**EXERCISE DETAILS:**
Reproduce the listing below word for word, starting at its first line and stopping after the line that contains "(x=140, y=102)".

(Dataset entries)
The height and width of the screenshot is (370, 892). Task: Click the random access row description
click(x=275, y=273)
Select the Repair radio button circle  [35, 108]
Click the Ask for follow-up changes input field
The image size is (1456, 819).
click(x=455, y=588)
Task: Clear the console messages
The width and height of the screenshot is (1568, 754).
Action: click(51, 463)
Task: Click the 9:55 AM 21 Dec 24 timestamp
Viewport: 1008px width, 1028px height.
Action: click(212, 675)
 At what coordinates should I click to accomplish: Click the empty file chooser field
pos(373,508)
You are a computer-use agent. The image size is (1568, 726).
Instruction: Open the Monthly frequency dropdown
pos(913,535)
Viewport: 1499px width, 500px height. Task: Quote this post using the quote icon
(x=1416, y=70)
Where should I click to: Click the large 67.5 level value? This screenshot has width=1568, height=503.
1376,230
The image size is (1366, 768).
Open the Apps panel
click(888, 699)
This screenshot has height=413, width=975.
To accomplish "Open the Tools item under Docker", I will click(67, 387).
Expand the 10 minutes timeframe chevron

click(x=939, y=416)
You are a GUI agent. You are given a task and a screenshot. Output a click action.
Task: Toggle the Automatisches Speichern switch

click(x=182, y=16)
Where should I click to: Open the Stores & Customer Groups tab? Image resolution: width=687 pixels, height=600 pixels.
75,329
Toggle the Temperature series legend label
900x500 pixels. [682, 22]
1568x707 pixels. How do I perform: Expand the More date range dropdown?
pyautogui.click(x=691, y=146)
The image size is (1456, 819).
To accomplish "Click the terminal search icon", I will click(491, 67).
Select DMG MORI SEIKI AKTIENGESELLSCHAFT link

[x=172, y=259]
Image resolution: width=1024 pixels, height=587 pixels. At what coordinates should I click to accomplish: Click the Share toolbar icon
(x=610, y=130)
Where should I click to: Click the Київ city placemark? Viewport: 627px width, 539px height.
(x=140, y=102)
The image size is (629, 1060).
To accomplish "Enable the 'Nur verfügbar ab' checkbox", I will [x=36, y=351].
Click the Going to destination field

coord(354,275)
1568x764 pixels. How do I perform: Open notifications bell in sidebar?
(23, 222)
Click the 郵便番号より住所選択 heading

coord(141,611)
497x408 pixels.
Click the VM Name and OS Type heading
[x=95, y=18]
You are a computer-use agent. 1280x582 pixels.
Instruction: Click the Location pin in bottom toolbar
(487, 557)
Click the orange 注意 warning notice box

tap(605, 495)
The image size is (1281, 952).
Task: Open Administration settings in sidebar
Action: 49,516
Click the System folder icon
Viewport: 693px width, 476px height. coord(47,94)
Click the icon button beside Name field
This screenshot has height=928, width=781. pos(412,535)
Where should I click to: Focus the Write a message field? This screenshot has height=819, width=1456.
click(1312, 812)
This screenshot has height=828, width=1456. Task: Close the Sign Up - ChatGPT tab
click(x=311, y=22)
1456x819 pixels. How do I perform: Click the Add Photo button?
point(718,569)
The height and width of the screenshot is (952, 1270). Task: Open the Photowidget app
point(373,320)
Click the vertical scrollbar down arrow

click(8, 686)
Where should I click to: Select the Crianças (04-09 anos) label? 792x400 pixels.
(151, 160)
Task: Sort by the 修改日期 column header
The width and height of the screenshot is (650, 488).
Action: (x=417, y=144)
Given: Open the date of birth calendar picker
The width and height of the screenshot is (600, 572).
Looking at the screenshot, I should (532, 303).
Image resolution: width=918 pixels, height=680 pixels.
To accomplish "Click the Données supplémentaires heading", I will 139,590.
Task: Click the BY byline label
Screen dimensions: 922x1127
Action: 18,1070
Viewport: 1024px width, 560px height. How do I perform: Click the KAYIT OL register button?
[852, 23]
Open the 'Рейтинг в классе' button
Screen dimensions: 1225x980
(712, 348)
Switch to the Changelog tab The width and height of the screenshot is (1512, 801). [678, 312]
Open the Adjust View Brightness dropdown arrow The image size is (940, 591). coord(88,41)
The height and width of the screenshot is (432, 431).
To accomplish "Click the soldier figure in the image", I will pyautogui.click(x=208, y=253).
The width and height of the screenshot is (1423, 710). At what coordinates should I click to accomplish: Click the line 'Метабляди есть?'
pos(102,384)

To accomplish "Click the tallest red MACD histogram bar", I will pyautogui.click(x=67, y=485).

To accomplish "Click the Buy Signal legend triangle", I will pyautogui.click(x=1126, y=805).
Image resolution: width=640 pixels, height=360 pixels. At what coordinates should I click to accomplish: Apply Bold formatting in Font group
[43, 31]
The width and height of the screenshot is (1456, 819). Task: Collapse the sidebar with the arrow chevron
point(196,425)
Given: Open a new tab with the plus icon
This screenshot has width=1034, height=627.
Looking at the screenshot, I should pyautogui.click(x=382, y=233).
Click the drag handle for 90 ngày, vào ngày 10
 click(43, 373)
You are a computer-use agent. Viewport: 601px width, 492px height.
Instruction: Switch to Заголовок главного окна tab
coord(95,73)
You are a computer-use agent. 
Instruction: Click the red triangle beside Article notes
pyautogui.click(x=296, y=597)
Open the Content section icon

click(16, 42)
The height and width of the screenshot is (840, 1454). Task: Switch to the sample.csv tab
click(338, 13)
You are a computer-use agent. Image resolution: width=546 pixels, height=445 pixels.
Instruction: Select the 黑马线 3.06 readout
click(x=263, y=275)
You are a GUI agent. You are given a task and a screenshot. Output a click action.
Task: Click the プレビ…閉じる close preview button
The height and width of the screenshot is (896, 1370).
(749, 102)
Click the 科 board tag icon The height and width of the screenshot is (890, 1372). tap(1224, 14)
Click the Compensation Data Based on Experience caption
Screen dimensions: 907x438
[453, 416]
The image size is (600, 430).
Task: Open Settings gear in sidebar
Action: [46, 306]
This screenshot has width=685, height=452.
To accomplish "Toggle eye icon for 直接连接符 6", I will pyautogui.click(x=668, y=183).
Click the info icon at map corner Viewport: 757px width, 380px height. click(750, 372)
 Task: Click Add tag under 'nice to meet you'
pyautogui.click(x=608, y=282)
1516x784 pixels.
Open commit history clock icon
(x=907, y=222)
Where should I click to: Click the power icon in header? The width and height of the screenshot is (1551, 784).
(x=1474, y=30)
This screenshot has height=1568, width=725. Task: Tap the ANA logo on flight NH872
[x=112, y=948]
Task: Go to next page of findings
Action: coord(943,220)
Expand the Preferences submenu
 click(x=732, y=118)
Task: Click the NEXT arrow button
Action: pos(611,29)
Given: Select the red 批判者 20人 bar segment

**FINISHED EXERCISE:**
The height and width of the screenshot is (370, 892). Task: Click the random access row description
click(x=275, y=273)
Select the Repair radio button circle  [35, 108]
Click the Ask for follow-up changes input field
The image size is (1456, 819).
click(x=455, y=588)
Task: Clear the console messages
The width and height of the screenshot is (1568, 754).
Action: click(51, 463)
Task: Click the 9:55 AM 21 Dec 24 timestamp
Viewport: 1008px width, 1028px height.
Action: click(212, 675)
 At what coordinates should I click to accomplish: Click the empty file chooser field
pos(373,508)
You are a computer-use agent. The image size is (1568, 726).
Instruction: Open the Monthly frequency dropdown
pos(913,535)
Viewport: 1499px width, 500px height. Task: Quote this post using the quote icon
(x=1416, y=70)
Where should I click to: Click the large 67.5 level value? This screenshot has width=1568, height=503.
1376,230
The image size is (1366, 768).
Open the Apps panel
click(888, 699)
This screenshot has height=413, width=975.
To accomplish "Open the Tools item under Docker", I will click(67, 387).
Expand the 10 minutes timeframe chevron

click(x=939, y=416)
You are a GUI agent. You are given a task and a screenshot. Output a click action.
Task: Toggle the Automatisches Speichern switch

click(x=182, y=16)
Where should I click to: Open the Stores & Customer Groups tab? Image resolution: width=687 pixels, height=600 pixels.
75,329
Toggle the Temperature series legend label
900x500 pixels. [682, 22]
1568x707 pixels. How do I perform: Expand the More date range dropdown?
pyautogui.click(x=691, y=146)
The image size is (1456, 819).
To accomplish "Click the terminal search icon", I will click(491, 67).
Select DMG MORI SEIKI AKTIENGESELLSCHAFT link

[x=172, y=259]
Image resolution: width=1024 pixels, height=587 pixels. At what coordinates should I click to accomplish: Click the Share toolbar icon
(x=610, y=130)
Where should I click to: Click the Київ city placemark? Viewport: 627px width, 539px height.
(x=140, y=102)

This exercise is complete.